:: Exercise goal ::
From the material below, please set down exactly the lines starting with the one with "Where should I click to: Expand" and going on through the one with "1182x642 pixels. Task: Share the May 13 reply", without a single picture.

:: Data in this exercise ::
--*--

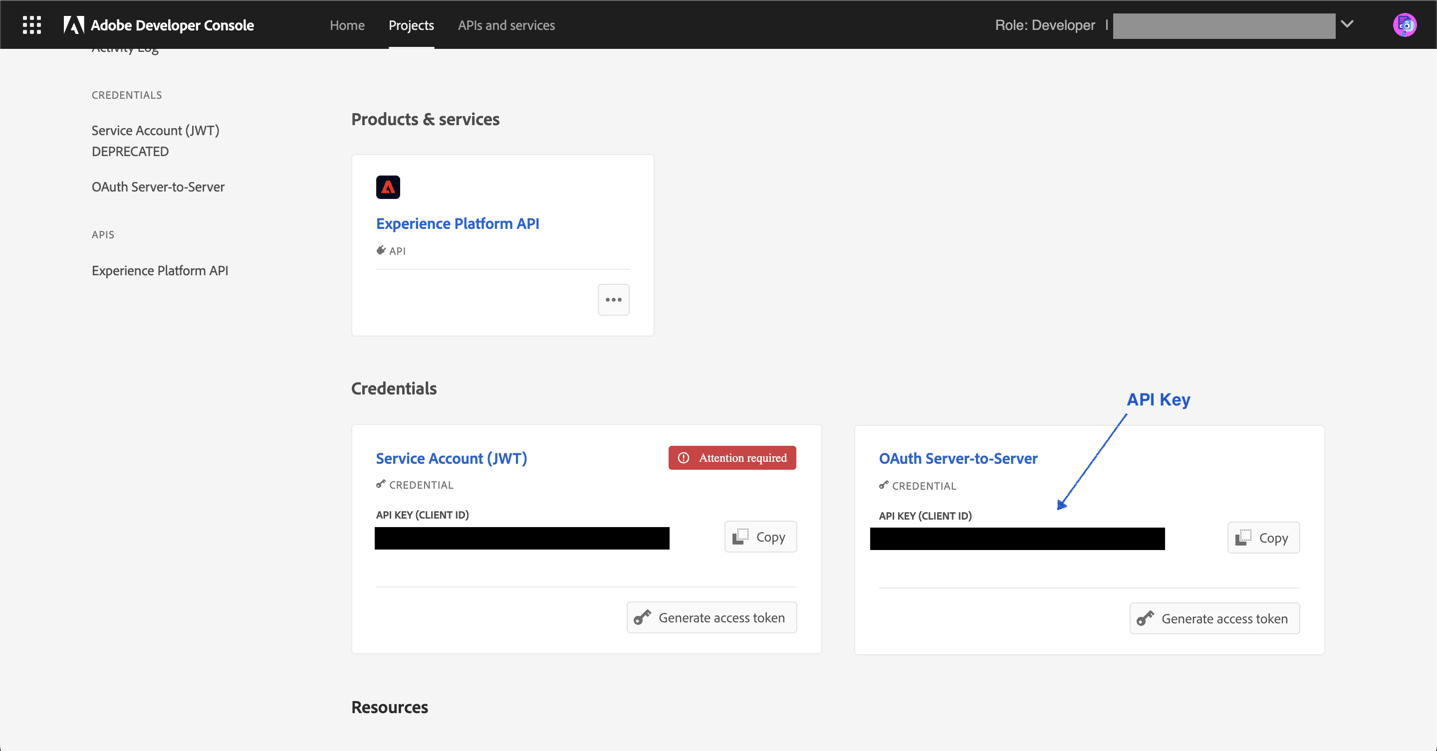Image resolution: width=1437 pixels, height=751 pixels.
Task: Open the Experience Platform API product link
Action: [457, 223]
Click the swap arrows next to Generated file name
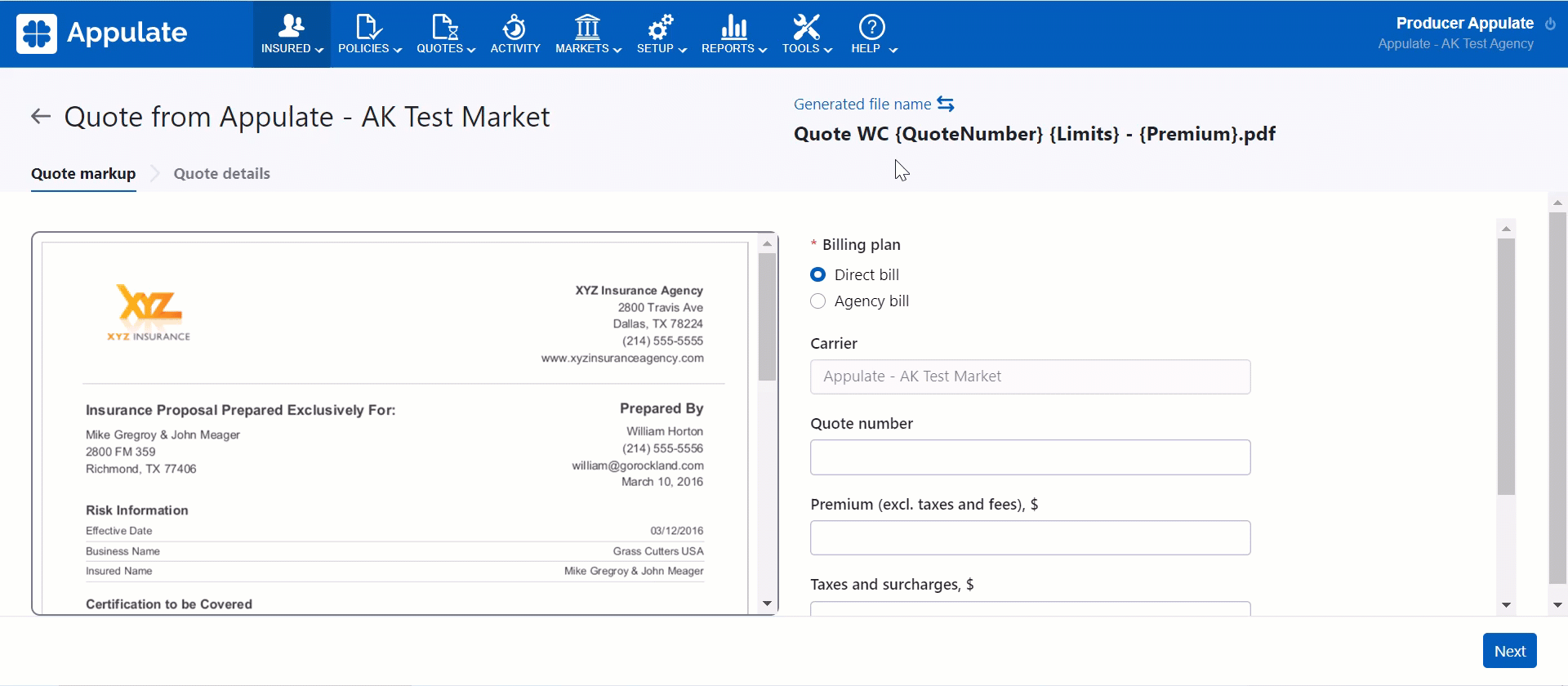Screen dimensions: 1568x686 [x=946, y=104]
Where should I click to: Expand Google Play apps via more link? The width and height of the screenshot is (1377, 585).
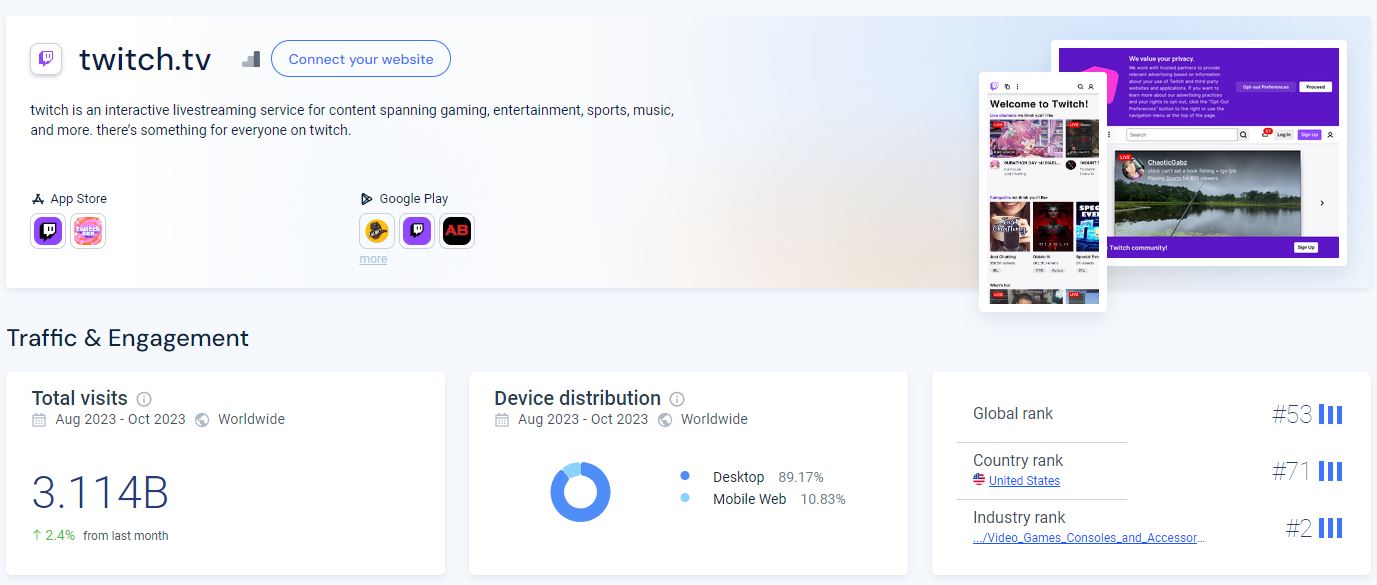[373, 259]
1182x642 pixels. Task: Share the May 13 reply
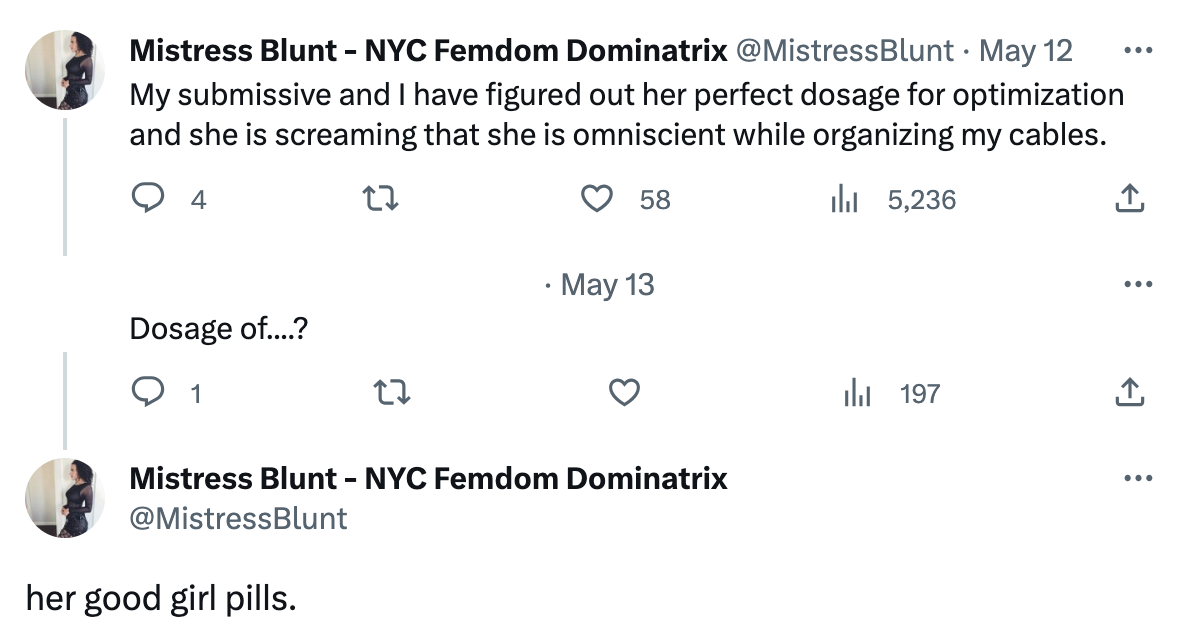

--*--

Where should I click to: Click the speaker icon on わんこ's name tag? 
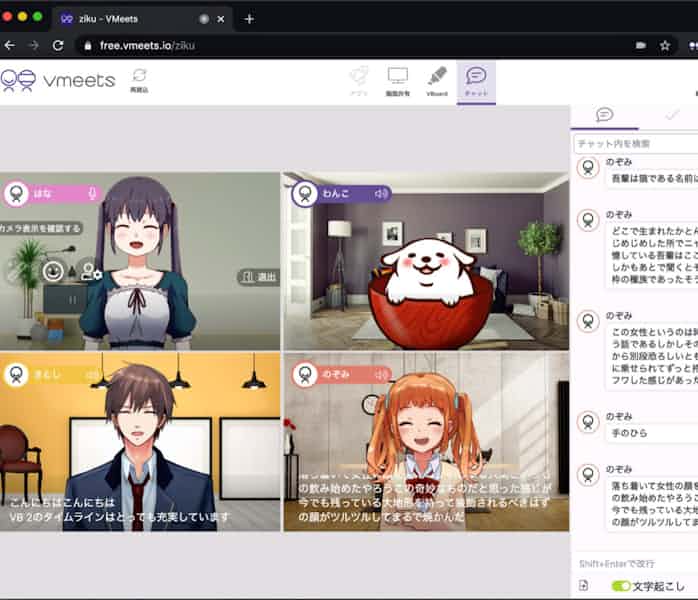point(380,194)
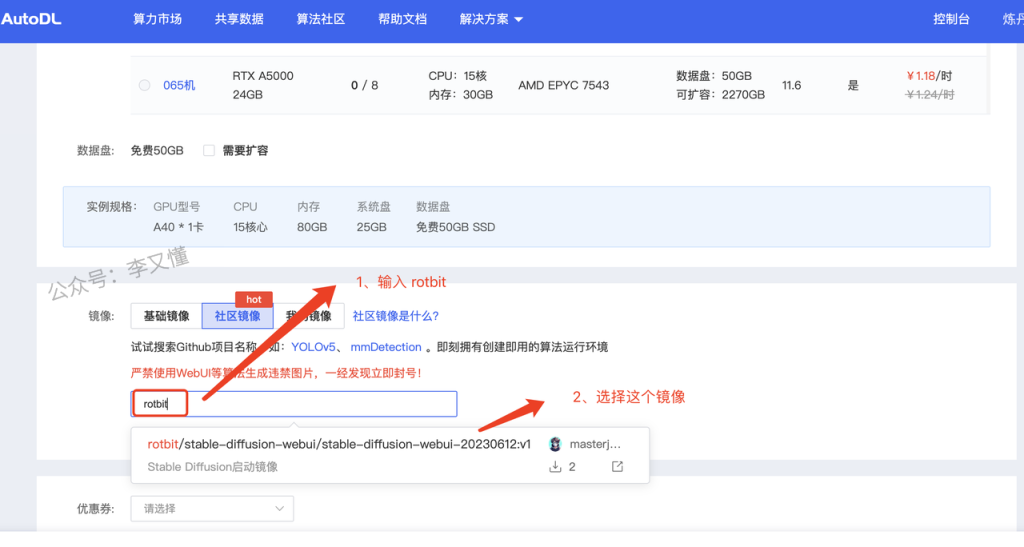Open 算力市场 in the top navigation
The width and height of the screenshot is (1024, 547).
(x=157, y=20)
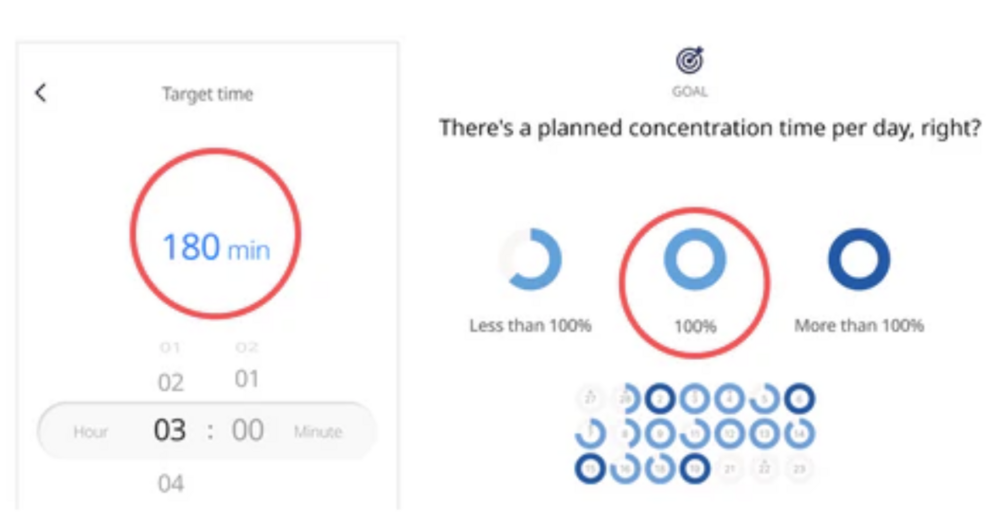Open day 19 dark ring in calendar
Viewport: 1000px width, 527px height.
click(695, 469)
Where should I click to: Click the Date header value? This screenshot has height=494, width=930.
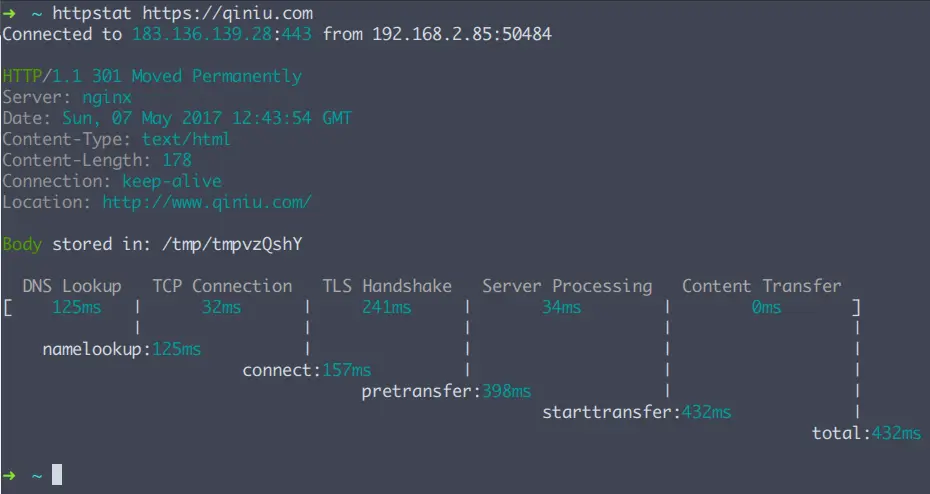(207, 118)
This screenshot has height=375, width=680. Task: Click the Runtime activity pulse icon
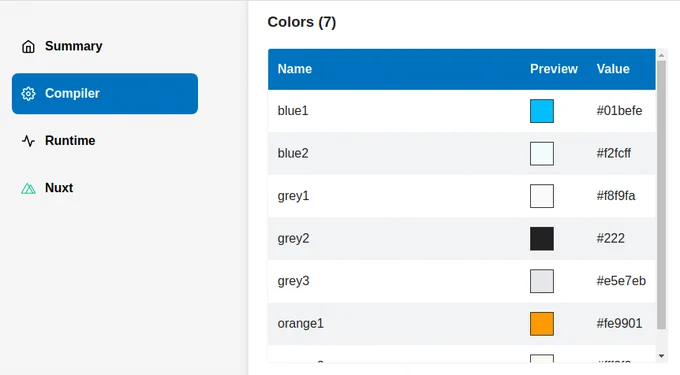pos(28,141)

--*--

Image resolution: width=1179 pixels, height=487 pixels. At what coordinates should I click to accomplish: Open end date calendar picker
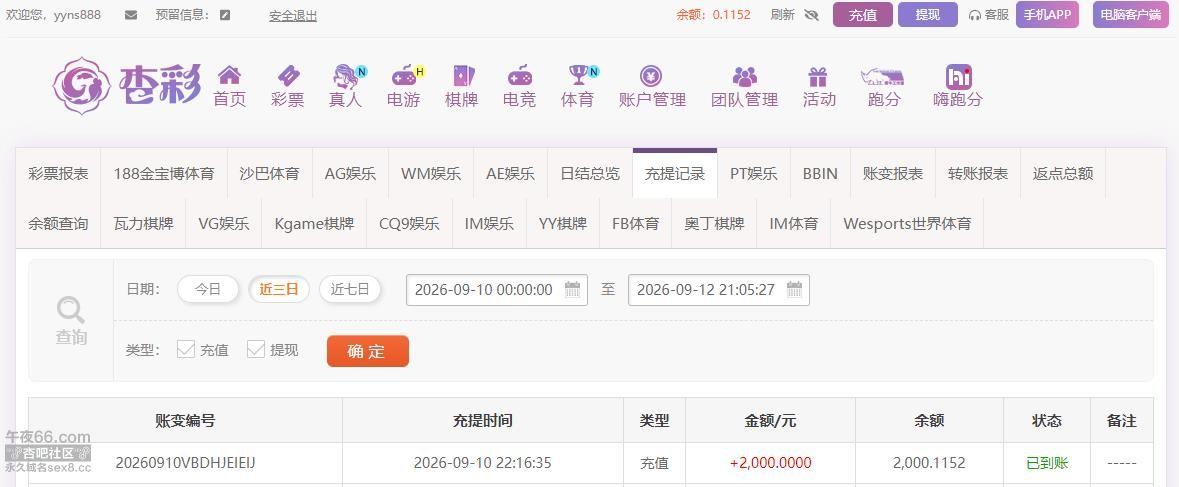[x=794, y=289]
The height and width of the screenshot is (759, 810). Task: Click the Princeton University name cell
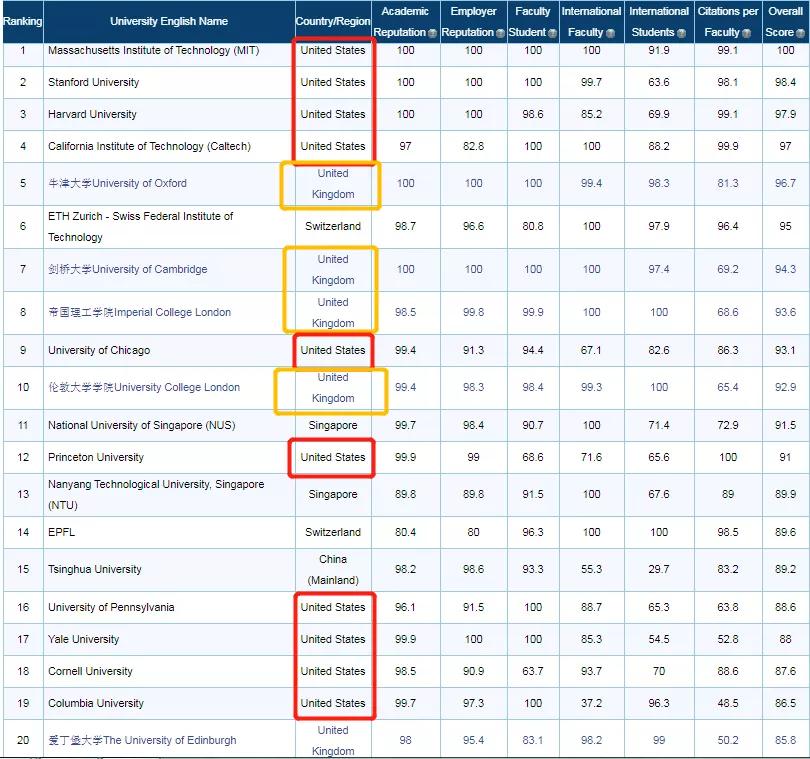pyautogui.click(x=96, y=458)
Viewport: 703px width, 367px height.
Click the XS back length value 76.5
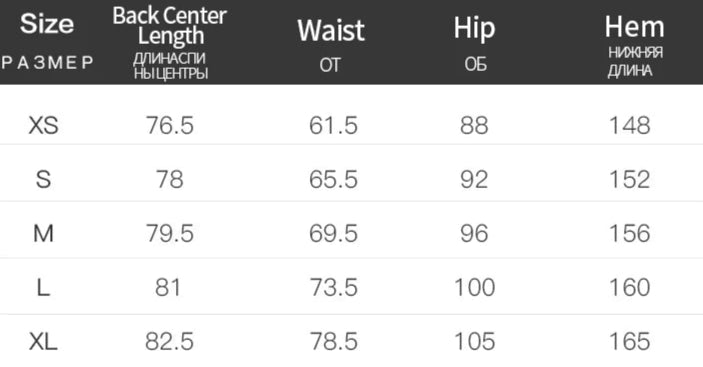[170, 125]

--*--

:: Solution for this problem ::
Where should I click to: Expand Google Play apps via more link? The width and height of the screenshot is (1377, 585).
[373, 259]
1182x642 pixels. Task: Share the May 13 reply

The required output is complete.